I like the way Lauren was manipulated into this position, it felt fairly organic, but I don’t like them making her quite so much of a patsy. And while I think Dyson’s admonition to stay with the light Fae is his way of telling Lauren to stay where she’d be more safe, and is – again – in keeping with his archetypal Machismo Protector and Blindly Loyal Subject of the Light, I wish he’d show a little more understanding and growth. You see what I meant about sacrificing character for story.
Oh, and then, BAM, Aife.
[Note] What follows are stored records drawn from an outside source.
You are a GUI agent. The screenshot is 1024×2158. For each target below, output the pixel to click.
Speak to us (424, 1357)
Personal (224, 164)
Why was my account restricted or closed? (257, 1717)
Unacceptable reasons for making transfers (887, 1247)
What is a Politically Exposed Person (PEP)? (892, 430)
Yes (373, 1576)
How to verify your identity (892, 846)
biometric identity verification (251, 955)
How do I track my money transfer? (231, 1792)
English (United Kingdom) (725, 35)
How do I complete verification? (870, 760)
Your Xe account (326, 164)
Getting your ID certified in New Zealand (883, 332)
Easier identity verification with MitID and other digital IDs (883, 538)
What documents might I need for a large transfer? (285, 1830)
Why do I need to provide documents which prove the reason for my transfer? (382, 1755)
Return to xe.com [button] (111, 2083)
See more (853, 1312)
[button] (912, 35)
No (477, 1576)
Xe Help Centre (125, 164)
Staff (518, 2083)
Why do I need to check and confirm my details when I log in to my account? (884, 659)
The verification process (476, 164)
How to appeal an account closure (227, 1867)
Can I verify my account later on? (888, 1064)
End credits.
- ‘Dad’s on a ski trip’ is code for ‘the actor was busy this date,’ or ‘we couldn’t afford him.’
- ‘A little less All About Eve a little more Steel Magnolias.’
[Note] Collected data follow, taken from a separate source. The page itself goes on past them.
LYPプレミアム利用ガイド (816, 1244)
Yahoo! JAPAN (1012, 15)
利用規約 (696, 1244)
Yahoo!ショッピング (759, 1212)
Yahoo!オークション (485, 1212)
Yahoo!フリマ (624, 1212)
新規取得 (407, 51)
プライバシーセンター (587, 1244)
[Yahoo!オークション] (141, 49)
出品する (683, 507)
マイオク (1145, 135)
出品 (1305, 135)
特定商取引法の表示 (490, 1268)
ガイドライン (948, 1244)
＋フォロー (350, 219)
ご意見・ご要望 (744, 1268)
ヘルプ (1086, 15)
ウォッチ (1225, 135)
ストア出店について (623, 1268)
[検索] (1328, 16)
- I’m pretty convinced the bathroom set is the same as the front door set.
- Speaking of sets, the marble-esque set where Isaac and Lauren argue is reminiscent of the Ash set from Season 1. Which begs the question, if they had access to something like this, why was Hale working out of Trick’s basement?
- Last set note: whether it’s was an intentional style choice, whether the clean glass was too reflective, or whether they couldn’t get the class clean enough and so smeared it more to cover it up, I really like the intimation of those smeared prison walls.
- ‘Ever heard of Jimmy Hoffa?’ Trick gets the best throwaway lines.
- ‘I’ve never been fighty-er in my life.’
- ‘Friends. Nobleman. Shut the hell up.’
- Trick humming is an example of good-adorable. Trick’s hat is an example of NOOOOOOOOO.
- If they really expect us to believe both the Light and Dark are equally good and bad, just in different ways, this is not the way to do it.
- Lauren’s outburst towards Dyson/The Light tells a lot about her idea of morality. In her eyes, you don’t lie to your friends. She forgave Bo quickly when Bo was honest. She hasn’t, if you notice, ever lied to a point-blank question, and she won’t tolerate it being done to her in the name of protection, control, or anything else. Dyson lying to her, especially as they’ve developed a friendship, is the pinnacle of betrayal, and a good enough reason for her to justify her leaving.
- I wondered if Isaac was an intentional Bibilical reference, but ‘Gabriel’ sealed it. Besides being the avenging angel, he could also be ‘the angel of the Lord’ who intervened to save Isaac from being a human sacrifice. Whether this is commentary on the dualistic nature of Dr. Taft or something more remains to be seen.